We finally got around to that awkward “introductions” thing in my poetry class. The professor reasoned that the first week of school is just rife with people dropping the class or getting switched into the class, so he’d wait until things settled down. Today he pulled the ultimate dick move by saying, “Let’s go around and say your name, where you’re from, and one fun fact about yourself.”
I mean, I like the guy. He’s cool as hell. But you can’t just drop the “one fun fact about yourself” bomb, then stand back and watch the damage unfold. You might as well say, “You’re going to have to make an impression that people will hold against you for the rest of the semester. And I’m giving you ten seconds to do it. Ready? Go.” I didn’t even get a chance to wrangle up an actual fun fact, because I was the second person he called on. So I wound up saying, lamely, that I hate cherries, “with a fiery passion.”
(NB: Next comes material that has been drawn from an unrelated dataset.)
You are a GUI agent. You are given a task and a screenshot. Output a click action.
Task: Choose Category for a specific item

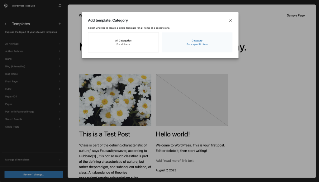[x=197, y=42]
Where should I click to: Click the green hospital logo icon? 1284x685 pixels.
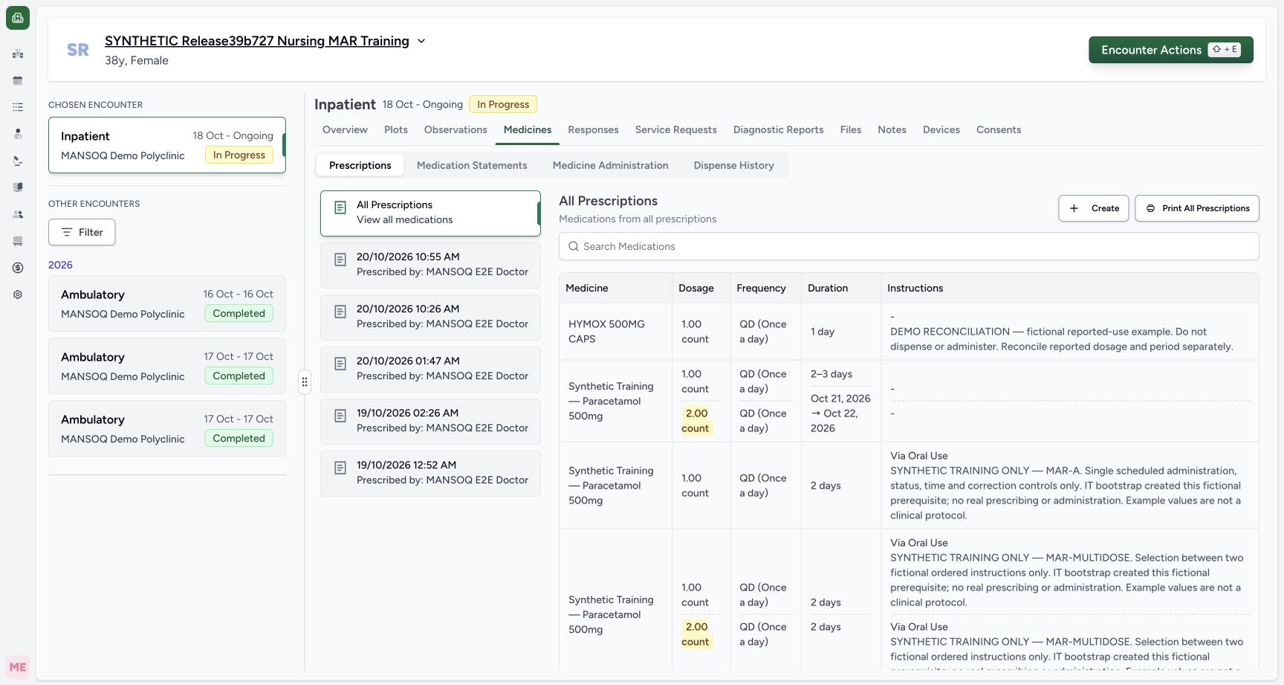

What I wasn’t expecting was the jaw-dropping reaction I got, and my professor said, “Really?” as if I’d mentioned casually that I drop-kick babies for fun sometimes.
“Well, yeah,” I said uneasily.
A boy sitting nearby started laughing, and he shook his head at the professor and said, “She said cherries.”
“Oh!” said the professor. “Oh! Oh my God, I thought you said charities.”
So for about ten seconds there, a solid 2/3 of the class and my professor thought I harbored a deep-seated, passionate hatred for things like Habitat for Humanity and the Red Cross.